第7話 私と梨空さん①

 お金は使えばなくなる。これはこの世界の真理です。

 そして魔術研究にはお金がかかる。これもいわゆる逆らえない真理です。


 私はそのことについて考えました。深く考えました。どこかにこの真理を突破できる脱出口がないかと。


 ですが、考えれば考えるほど労働意欲がなくなり、


 「働きたくないです」


 二時間自室のベッドで一人、出した答えがこれです。そう、私はクズなんです。圧倒的クズなんです。


 怠惰たいだを貪る私ですが、今までの魔術研究資金。この屋敷の家周りのお金。全て自己負担しています。ここで言う自己負担とは親に資金を恵んで貰わないということです。ちなみに父は世界を牛耳っていて、母はその父を手玉に取っています。私は二人とは大ゲンカをして、今は別居中です。
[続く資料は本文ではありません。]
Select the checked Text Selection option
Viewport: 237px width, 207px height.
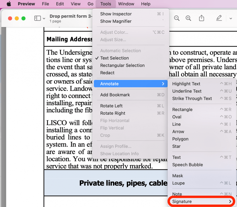click(x=114, y=58)
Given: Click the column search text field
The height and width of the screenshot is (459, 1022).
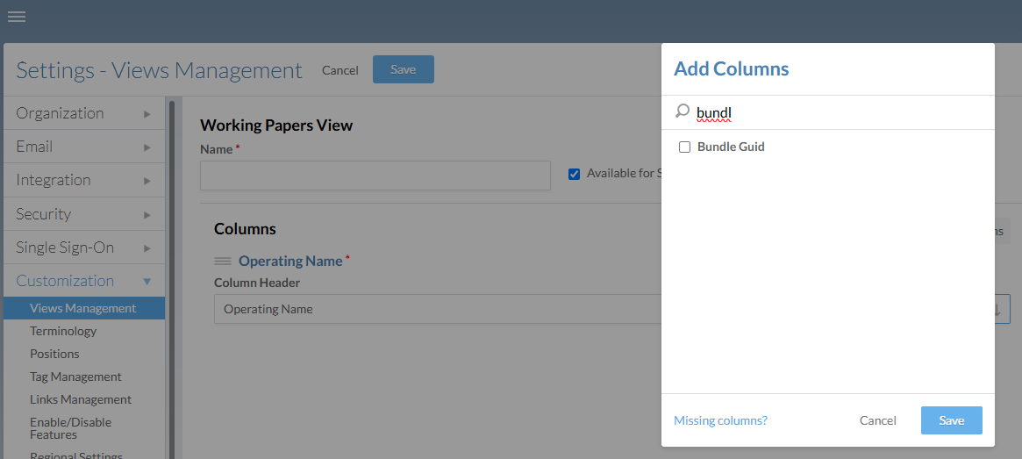Looking at the screenshot, I should coord(838,112).
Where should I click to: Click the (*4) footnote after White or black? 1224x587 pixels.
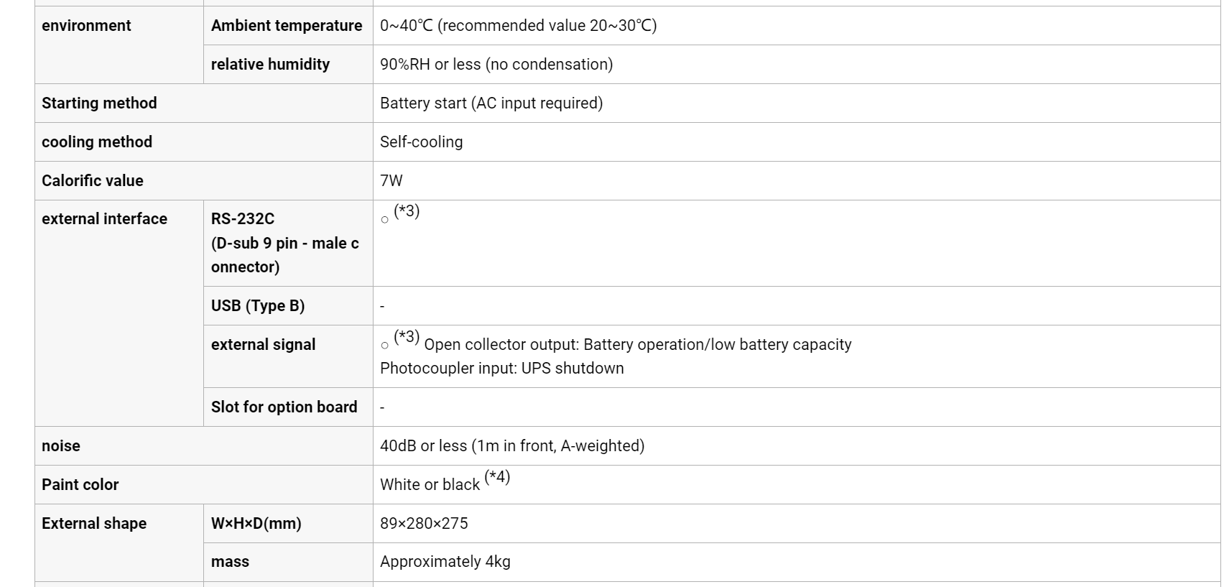[497, 477]
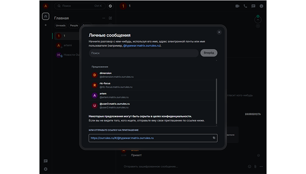Select the Unreads filter chip
306x174 pixels.
[x=60, y=25]
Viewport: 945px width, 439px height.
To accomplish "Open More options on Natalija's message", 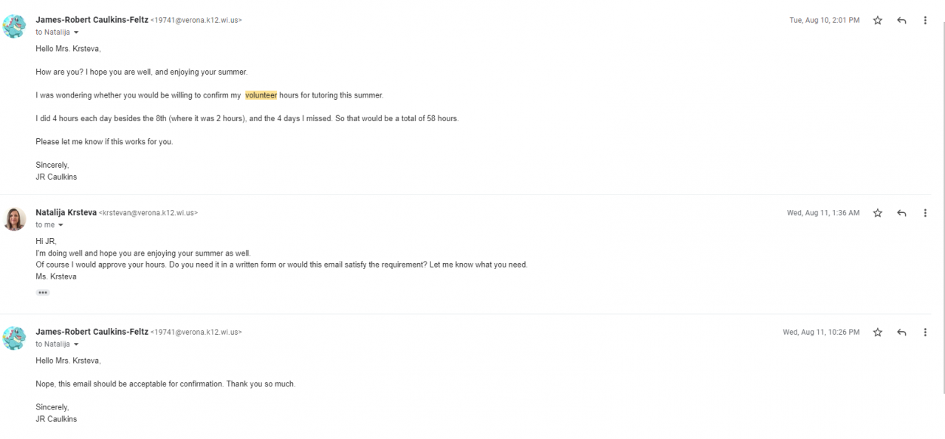I will 925,213.
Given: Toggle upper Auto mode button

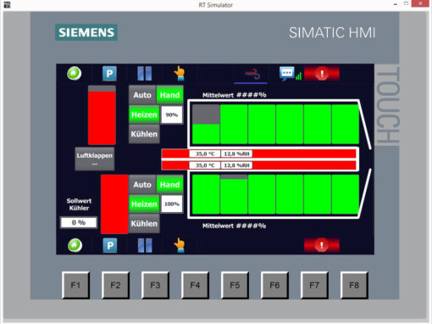Looking at the screenshot, I should (x=142, y=95).
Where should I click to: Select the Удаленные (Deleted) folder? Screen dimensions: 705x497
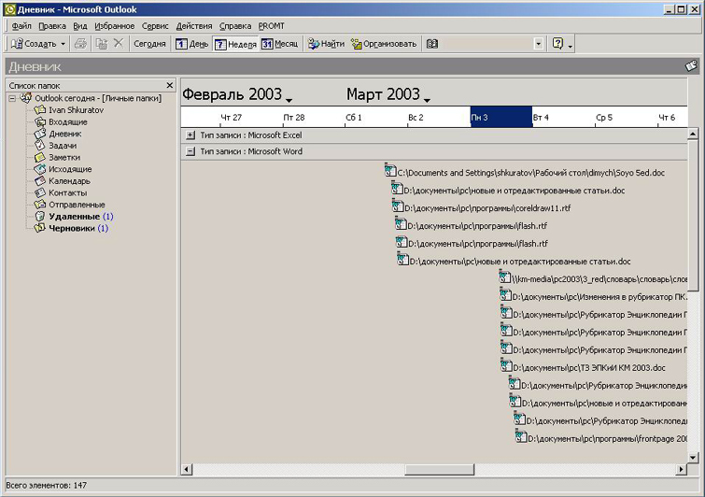click(74, 216)
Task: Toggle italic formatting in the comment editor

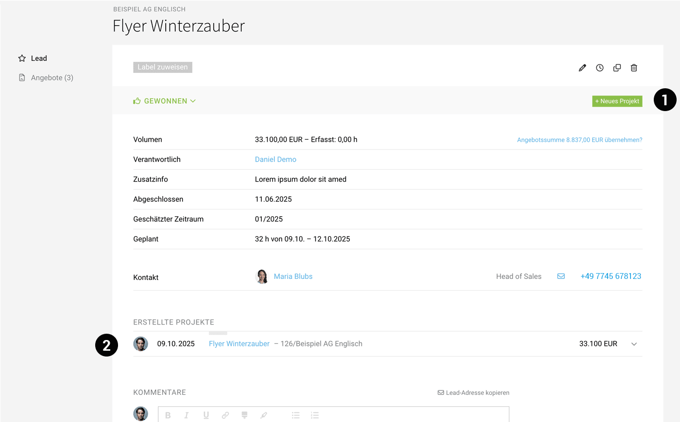Action: pos(187,415)
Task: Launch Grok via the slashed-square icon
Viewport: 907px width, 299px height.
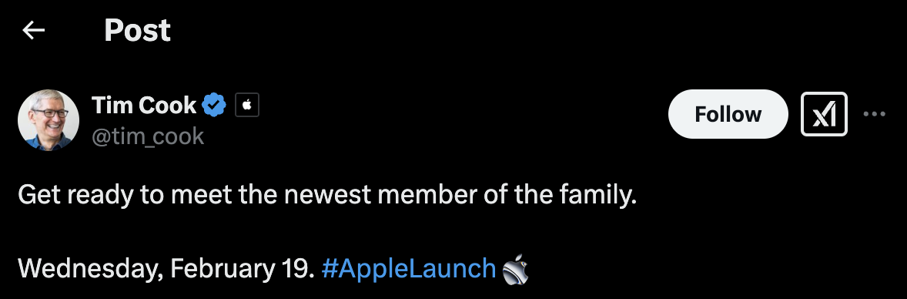Action: [824, 114]
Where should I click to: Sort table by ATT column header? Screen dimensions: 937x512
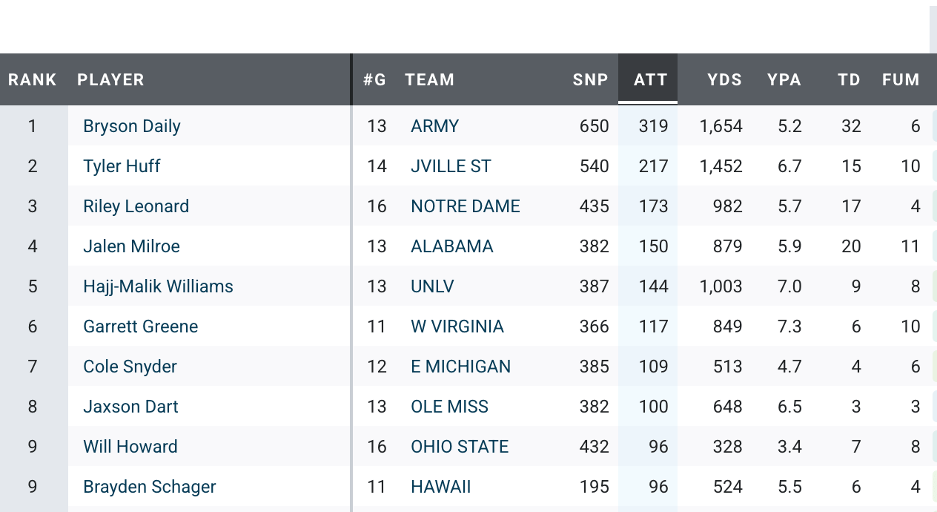pyautogui.click(x=650, y=79)
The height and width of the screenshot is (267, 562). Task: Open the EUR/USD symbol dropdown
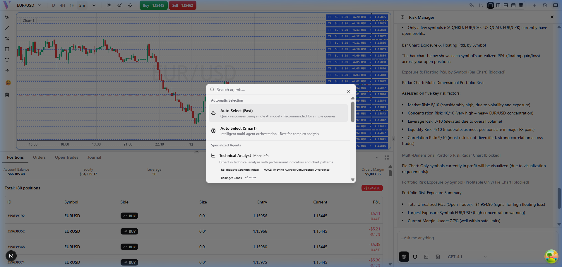tap(29, 5)
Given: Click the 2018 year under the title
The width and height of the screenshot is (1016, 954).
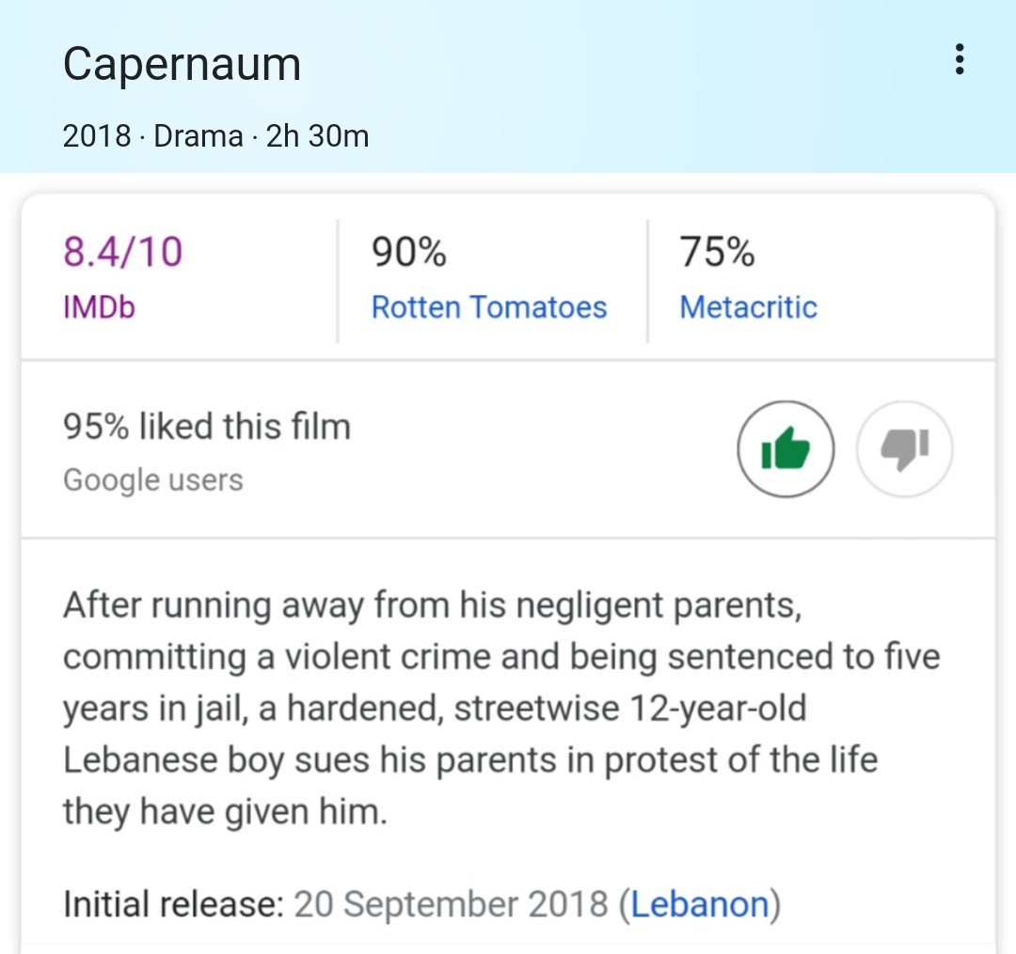Looking at the screenshot, I should pos(96,136).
 さて、私がどうやって資金を稼いでいるのか。本質に触れていきましょう。それはまずパソコンにあるチカチカしたアイコンをクリックして……なんてことではないです。安心してください。本当のところは依頼を受けるのです。もちろん、ただの依頼ではありません。ちょっぴり危険で、魔法を駆使しないと達成できない類のやつです。どこでその依頼を受けられるのかと申しますと日本全国にある市役所です。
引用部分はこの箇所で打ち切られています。